TEXT TO READ -
════════

Section 1. (As Amended December 17, 1971, November 5, 1976 and December
15, 1978). The Annual Meeting of the Stockholders of this Corporation shall be
held in the Village of Greene, Chenango County, New York, or at another location
within the State of New York where the Corporation has plant facilities, in the
forenoon of the fourth Saturday after the first Saturday in the month of April
in each and every year, for the purpose of electing directors and for the
transaction of such other business as may properly come before said meeting.
Notice of Annual Meeting.
Section 2. (As Amended June 20, 1975) Notice of the time, place and
purpose of such meeting shall be in writing, shall be signed by the President,
Vice-President or Secretary, and shall be served, either personally or by mail,
not less than ten nor more than fifty days before the meeting upon each
stockholder of record entitled to vote at such meeting. If mailed, such notice
shall be directed to each such stockholder at his address as it appears on the
stock books, unless he shall have filed with the Secretary a written request
that notices intended for him be mailed to some other address, in which case it
shall be mailed to the address designated in such request. No business other
than that stated in such notice shall be transacted at such meeting without the
unanimous consent of all of the stockholders present thereat in person or by
proxy.
Order of Business.
Section 3. At the Annual Meeting of Stockholders, the following shall
be the order of business, viz:
1. Call of roll.
2. Proof of proper notice of meeting.
3. Reports respectively of President, Treasurer
and Secretary.
4. Appointment of Inspectors of Election.
5. Election of Directors.
6. Miscellaneous Business.
<PAGE>
Special Meetings and Notice Thereof.
Section 4. Special meetings of stockholders, other than those regulated
by statute, may be held in the Village of Greene, Chenango County, New York, and
at such place or places, either within or without the State of New York,
designated in a waiver of notice of such meeting signed by all of the
stockholders and consenting to holding the meeting at the place so designated,
and may be called at any time by the President or by a majority of the
directors. A written notice of every special meeting stating the time, place and
purpose thereof shall be signed by the President, Vice-President or Secretary,
and shall be served, either personally or by mail, at least ten days before such
meeting. If mailed, such notice shall be directed to each of such stockholder at
his address as it appears on the stock book unless he shall have filed with the
Secretary a written request that notices intended for him be mailed to some
other address, in which case it shall be mailed to the address designated in
such request.

════════

MATERIAL -
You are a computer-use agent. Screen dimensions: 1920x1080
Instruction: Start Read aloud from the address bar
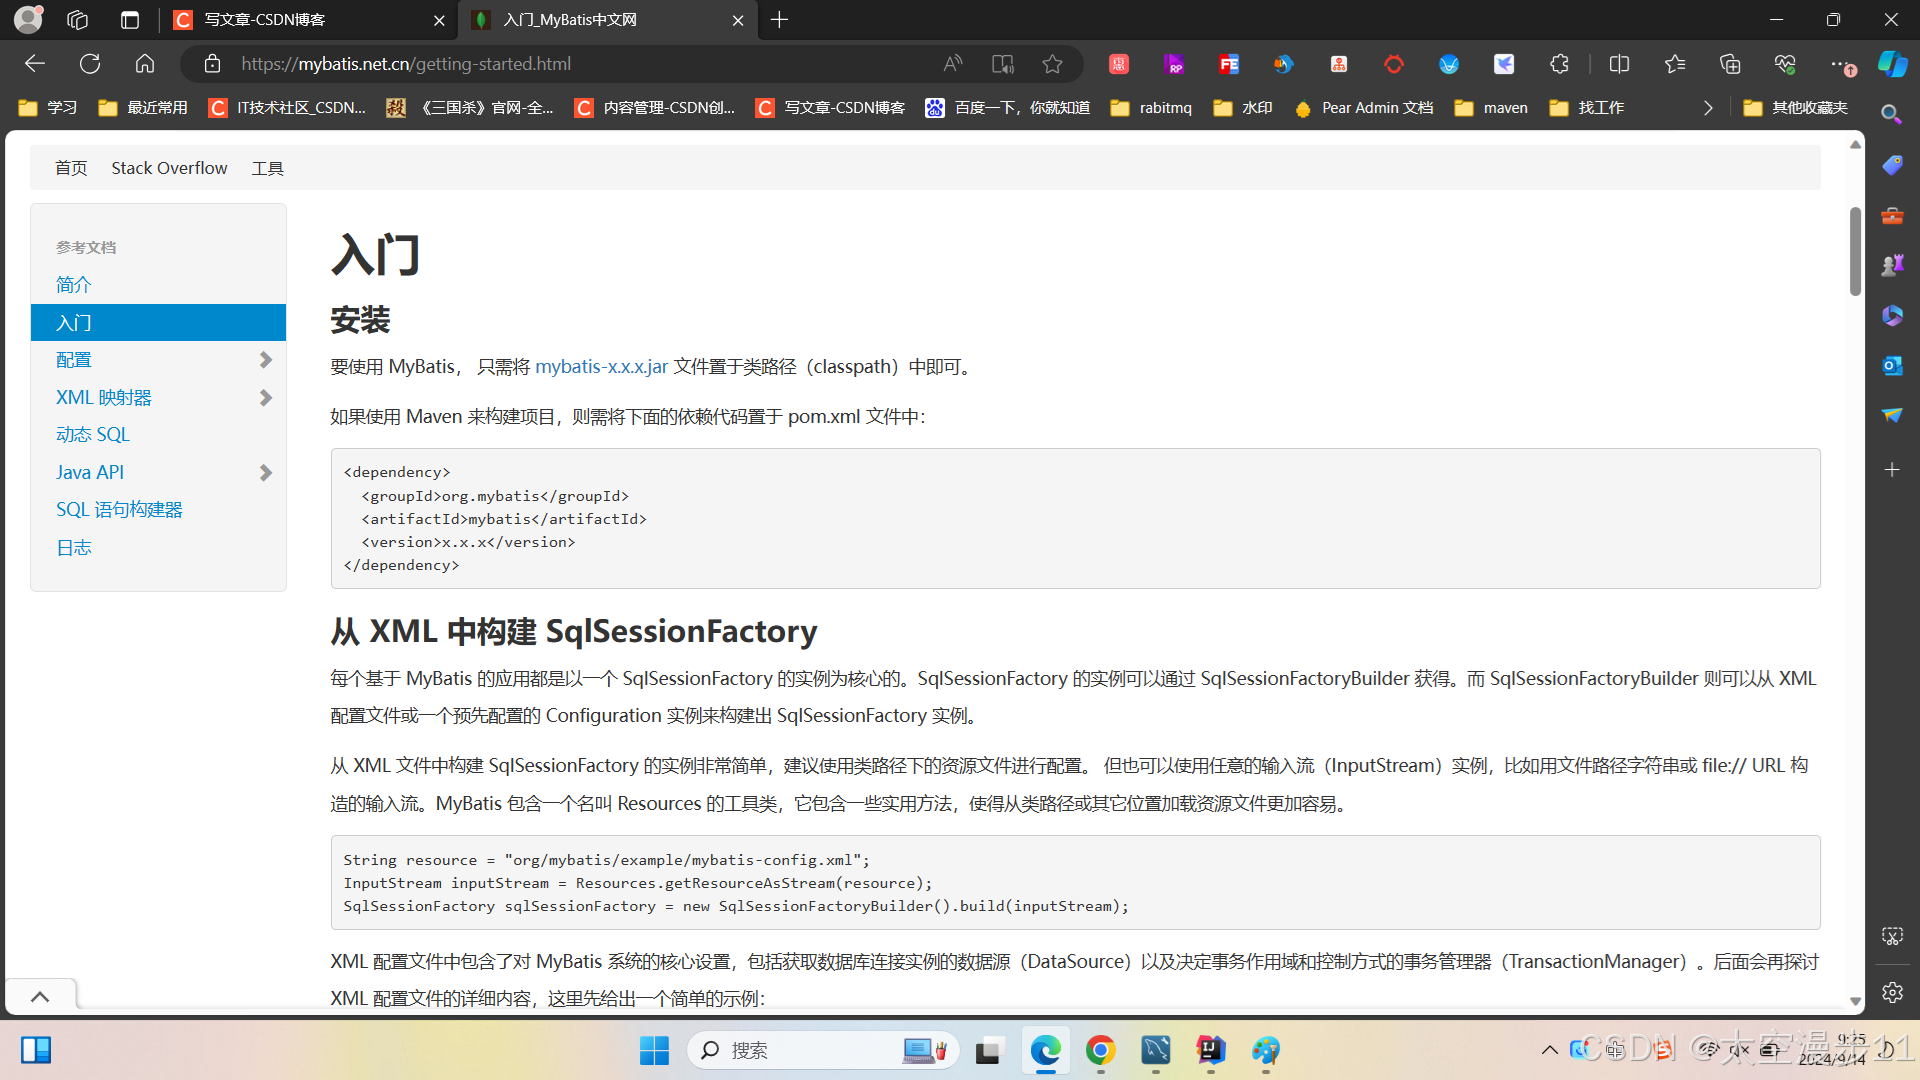tap(952, 63)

════════

WRITTEN TASKS -
1 > Please answer these from the bylaws on stockholder meetings:
(a) Within what range of days before the Annual Meeting must notice be served?
(b) Who may call a special meeting of stockholders?
(c) What is the fourth item in the order of business at the Annual Meeting?
2 > Translate this sentence from the bylaws on stockholder meetings into Spanish: "No business other than that stated in such notice shall be transacted at such meeting without the unanimous consent of all of the stockholders present thereat in person or by proxy."
3 > Resume the bylaws on stockholder meetings after their last sentence.

IN RESPONSE -
1 >
(a) Not less than ten nor more than fifty days before the meeting.
(b) The President or a majority of the directors.
(c) Appointment of Inspectors of Election.

2 > No se tratará en dicha reunión ningún asunto distinto del indicado en dicho aviso sin el consentimiento unánime de todos los accionistas presentes en ella en persona o por poder.

3 >
Quorum at Meetings.
Section 5. A majority of the stock entitled to vote shall constitute a
quorum for the transaction of business, unless a greater number is required by
statute; but any lesser number may adjourn any meeting at such time not
exceeding thirty days and to such place as they may decide upon. No further
notice of any adjourned meeting shall be required.
Mode of Voting.
Section 6. At each meeting of the stockholders, every stockholder of
record entitled to vote may vote in person or by proxy, and he shall have one
vote for each share of stock standing in his name on the books of the
Corporation. The voting may be viva voce, but any qualified voter may demand a
stock vote, whereupon such stock vote shall be taken by ballot, each of which
shall state the name of the stockholder voting and the number of shares voted by
him, and, if such ballot be cast by proxy, it shall also state the name of such
proxy. At all meetings of stockholders all questions, except those the manner of
deciding which is expressly regulated by statute or by the bylaws of this
Company, shall be determined by a majority vote of the stockholders entitled to
vote thereat present in person or by proxy, and each such stockholder shall be
entitled to only one vote for each share of stock standing in his name on the
books of the Corporation.
Waiver of Notice.
Section 7. Whenever, under any provisions of these bylaws or any
statute, the Corporation is authorized to take any action at a meeting of
stockholders entitled to vote thereat, after notice to such stockholders or
after the lapse of a prescribed period of time, such action may be taken at the
meeting, without notice and without the lapse of any period of time, if the
required notice and lapse of time be waived in writing by every stockholder
entitled to vote at such meeting or by his attorney thereunto authorized.
<PAGE>
Proxies.
Section 8. The instrument appointing a proxy shall be in writing and
subscribed by the person making the appointment. The person so appointed need
not be a stockholder. A proxy shall be valid only for eleven months from the
date of the execution unless its duration is specified therein, but every proxy
shall be revocable at the pleasure of the person executing it or of his personal
representatives or assigns.
Qualification of Voters.
Section 9. (As Amended April 26, 1975) The Board of Directors may fix a
date, not exceeding fifty (50) days preceding the date of any meeting of
stockholders, as a record date for the determination of the stockholders
entitled to notice of and to vote at any such meeting.
Article II
DIRECTORS
Numbers of Directors and Term of Office.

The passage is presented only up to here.